When to do these has been something theater officials have been looking at for the past five years.
And money was always an issue – until now.
With a $27,000 grant from the Foellinger Foundation, the console of the organ will be loaded onto a truck and shipped to Indianapolis, where a restorer will help repair and fine-tune some technical aspects of the instrument.
“We started exploring this about five years ago,” said Kelly Updike, executive director of the theater, who added that the total project will cost about $68,000.
“It’s always been on our wish list. This (grant) allows us to do it,” she said.
The Foellinger Foundation announced $1.1 million in special grants to various organizations during a news conference Tuesday.
The grants, which were not part of the usual grants given by the foundation, went to 47 nonprofits that needed equipment or supplies to accomplish their missions.
The Fort Wayne Zoological Society, for example, received a little more than $24,000 for two-way radios.
The Cinema Center was given $16,000 for new seating. The Little River Wetlands was given $48,500 to pay for a new roof, a tractor, a Gator and concrete barn floors.
“You need tools to get your job done,” said Cheryl Taylor, president of the foundation.
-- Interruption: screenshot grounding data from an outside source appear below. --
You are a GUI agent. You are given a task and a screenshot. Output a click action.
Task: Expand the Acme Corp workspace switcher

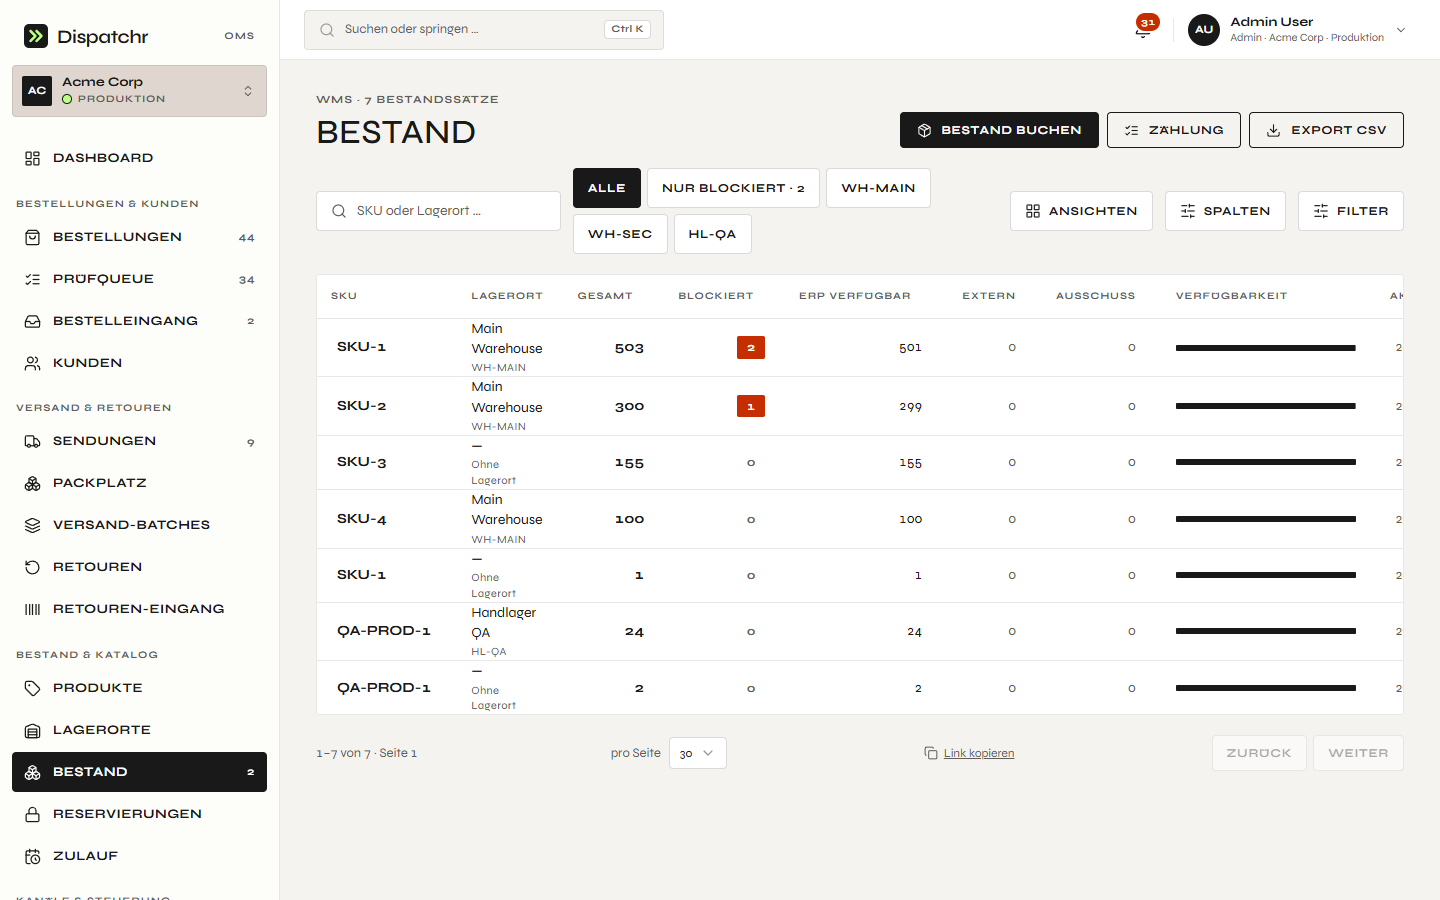139,91
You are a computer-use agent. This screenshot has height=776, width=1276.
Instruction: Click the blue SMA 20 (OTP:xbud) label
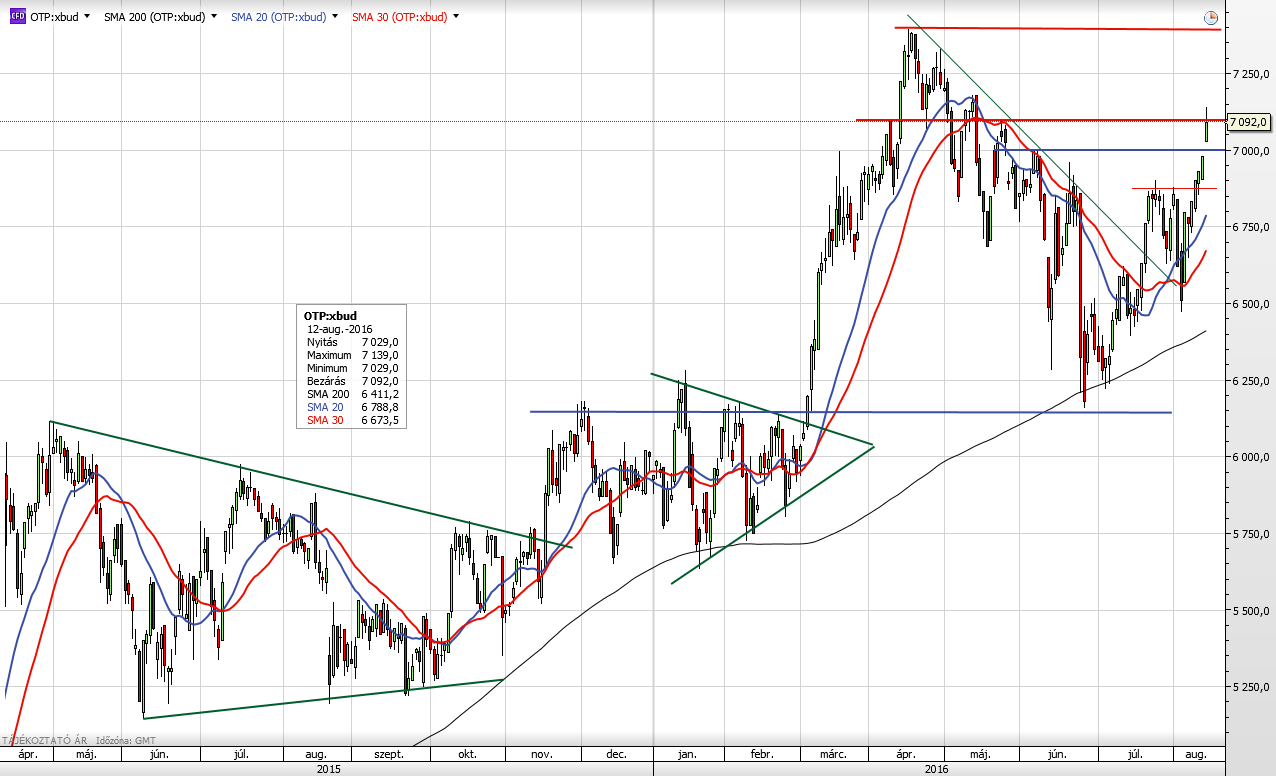(x=278, y=17)
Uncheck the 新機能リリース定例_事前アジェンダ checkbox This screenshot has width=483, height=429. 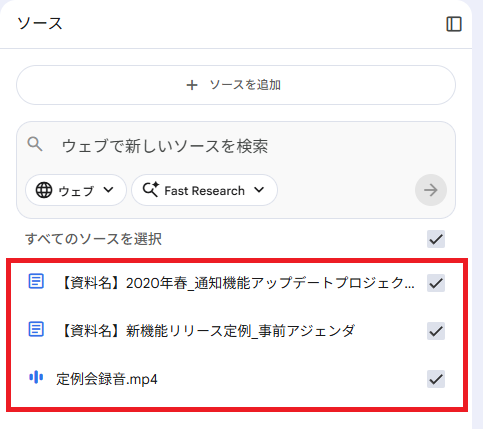point(436,331)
The foundation has been focusing its grant money on things that will help organizations be more effective in accomplishing their objectives, she said.
So when the Boys & Girls Clubs want to buy a new van, a paging system and an upgrade for its network, the foundation – if it can – will give it money.
The Boys & Girls Clubs received $50,000, it was announced Tuesday.
And if a historic instrument – one that has been around since 1928 and is still used frequently – needs repair, the foundation may be able to help.
So, the Grande Page will be taken out of the theater come October, said Updike.
It will be restored by the same man who restored it in 1988 and will be returned by April or May, just in time for a silent movie series and a tribute show to Buddy Nolan, the organ’s protector and player for many years.
Nolan is also the one who changed the color of the organ from burnished gold to ivory and gold in the 1950s, Updike said.
There was “heated debate” among Embassy officials over changing it back to the original color scheme, but ultimately, the organ was kept as Nolan had made it, which allows lights to dance on its surface.
“That’s part of its history, too,” Updike said.